Five months after the House investigation of then Justice Secretary De Lima’s alleged transactions with NBP detainees, Justice Secretary Aguirre filed three criminal complaints against her, accusing her of violating Section 5 of the Dangerous Drugs Act, which penalizes the “sale, trading, administration, dispensation, delivery, distribution and transportation of illegal drugs.”

On Feb. 23, 2017, Judge Juanita Guerrero of the Muntinlupa City Regional Trial Court (RTC) ordered the arrest of Sen. De Lima and two others for drug charges.
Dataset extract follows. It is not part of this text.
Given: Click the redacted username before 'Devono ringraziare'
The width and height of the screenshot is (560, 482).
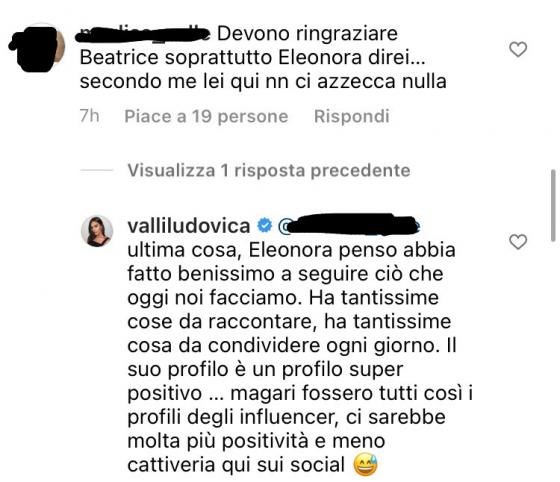Looking at the screenshot, I should click(x=143, y=34).
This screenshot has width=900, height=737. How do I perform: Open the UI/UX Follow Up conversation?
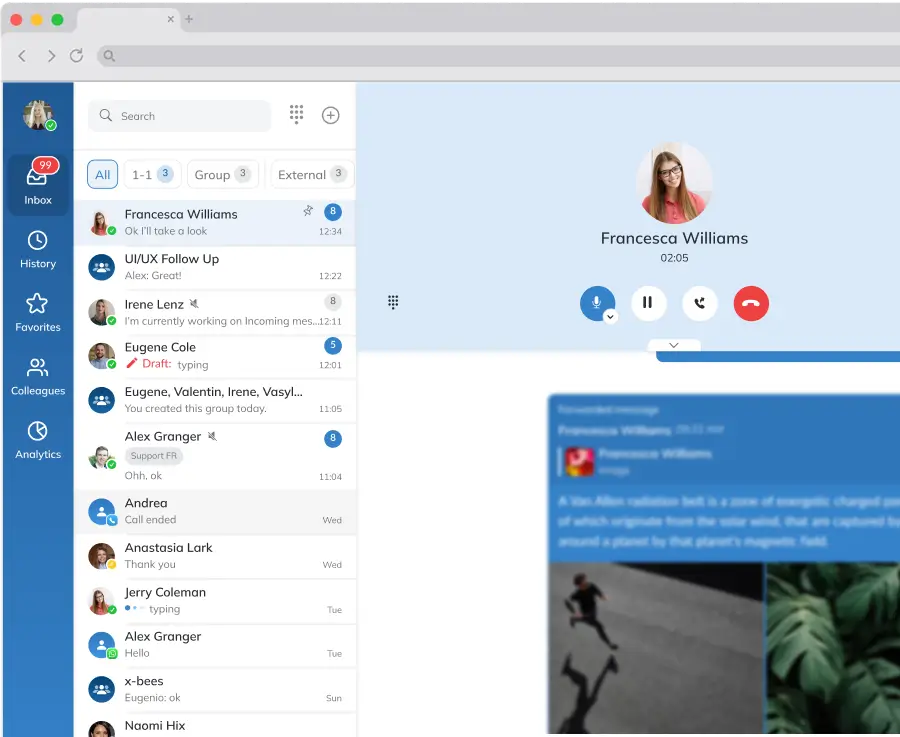click(215, 267)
The arrest warrant was issued less than a week after the Department of Justice filed charges against Sen. De Lima. The senator’s lawyer, Alex Padilla, found the issuance of the warrant “funny and sad” as Sen. De Lima’s camp had filed a motion to quash with the court which had yet to be heard. “I cannot but think it’s pre-judgment on the part of the judge,” Mr. Padilla said.
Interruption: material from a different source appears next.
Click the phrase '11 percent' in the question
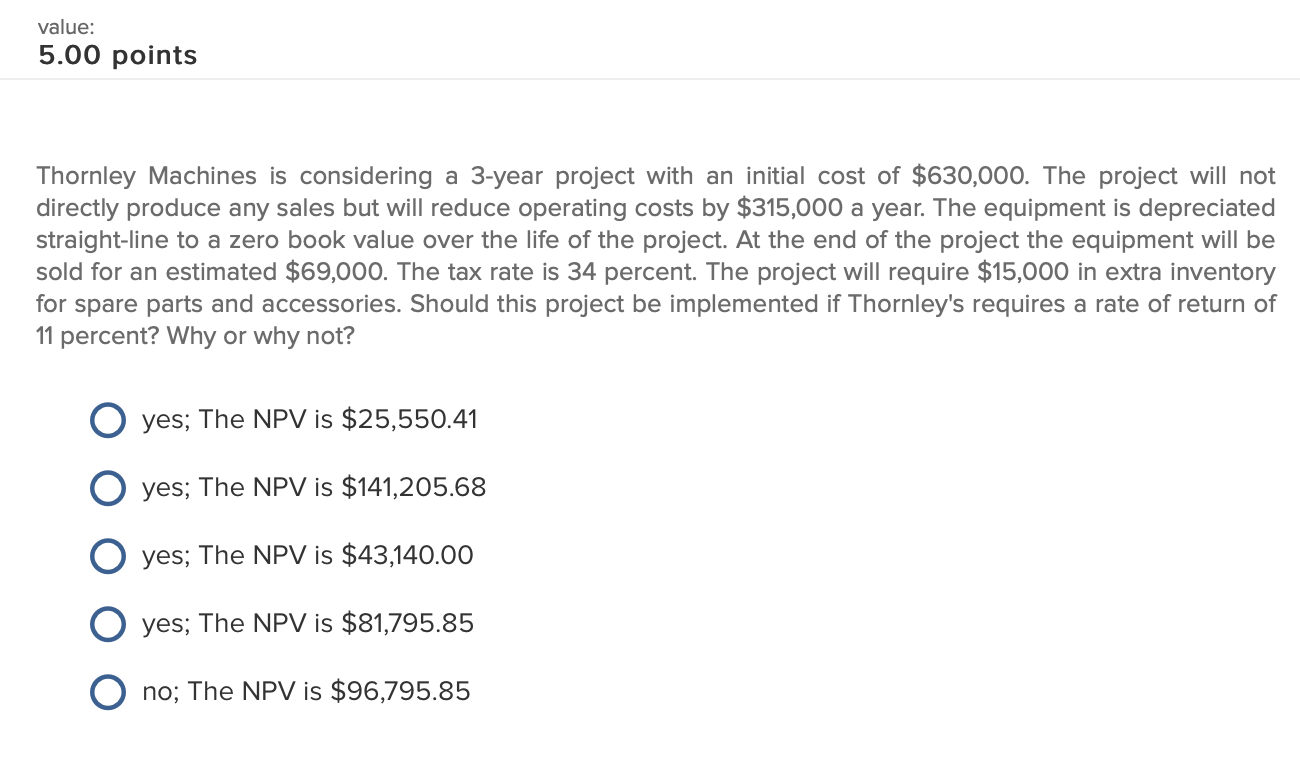This screenshot has width=1300, height=762. [69, 335]
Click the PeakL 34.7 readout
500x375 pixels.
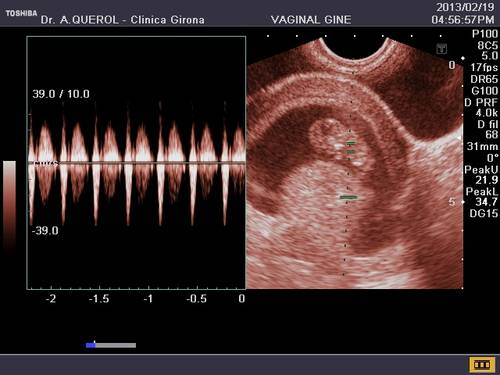(482, 197)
In the evening of that day, Philippine National Police Chief Ronald “Bato” de la Rosa, in his earnest desire to accomplish President Duterte’s wish, led a convoy of police vehicles to serve the arrest warrant to Sen. De Lima who had gone home to pack up the personal effects she would need in detention. But the Senate sergeant-at-arms told him the Senate would surrender Sen. De Lima the following morning. Police chief Dela Rosa had been catapulted from chief-of-police of Davao City to chief-of-police of the Philippines by President Duterte.

On Feb. 27, 2017, Sen. De Lima filed a petition for certiorari and prohibition before the Supreme Court, calling for the immediate issuance of a temporary restraining order against the proceedings and arrest. Then Solicitor General Jose Calida filed a manifestation before the Supreme Court seeking the dismissal of her petition, arguing that she falsified the notarizations on her affidavits. Her lawyers said the issue was “legal nitpicking and hair splitting.”

On Oct. 10, the Supreme Court en banc junked Sen. De Lima’s petition to nullify the arrest warrant, giving the Muntinlupa City RTC the go-signal to hear the drug cases. The ruling was penned by Associate Justice Noel Tijam. Associate Justices Presbitero J. Velasco, Jr., Teresita J. Leonardo-De Castro, Diosdado M. Peralta, Lucas P. Bersamin, Mariano C. Del Castillo, Estela M. Perlas Bernabe, Samuel R. Martires, Andres B. Reyes, Jr., and Alexander G. Gesmundo concurred.

Associate Justices Tijam, Velasco, De Castro, Peralta, Bersamin, Del Castillo, Bernabe, and Martires also voted to affirm President Duterte’s declaration of martial law in Mindanao. Associate Justices Velasco, De Castro, Peralta, Bersamin, Del Castillo, and Bernabe also voted to junk the petition to nullify President Duterte’s order to bury former president Ferdinand Edralin Marcos in the Libingan ng mga Bayani, in effect dismissing the status quo ante imposed to block attempts to bury Marcos in that cemetery.

Still, retired Chief Justice Artemio Panganiban says that jurists decide according to the rule of law.

Let me end this piece with what Sen. De Lima said about Justice Secretary Menardo Guevarra, who continued her prosecution despite three key witnesses retracting their statements that led to her detention. “Up to the end of his term, Secretary Guevarra is minded to stand by the lies and manufactured evidence of the Duterte government, not wanting to displease his principal.”

Oscar P. Lagman, Jr. has been a keen observer of Philippine politics since the late 1950s.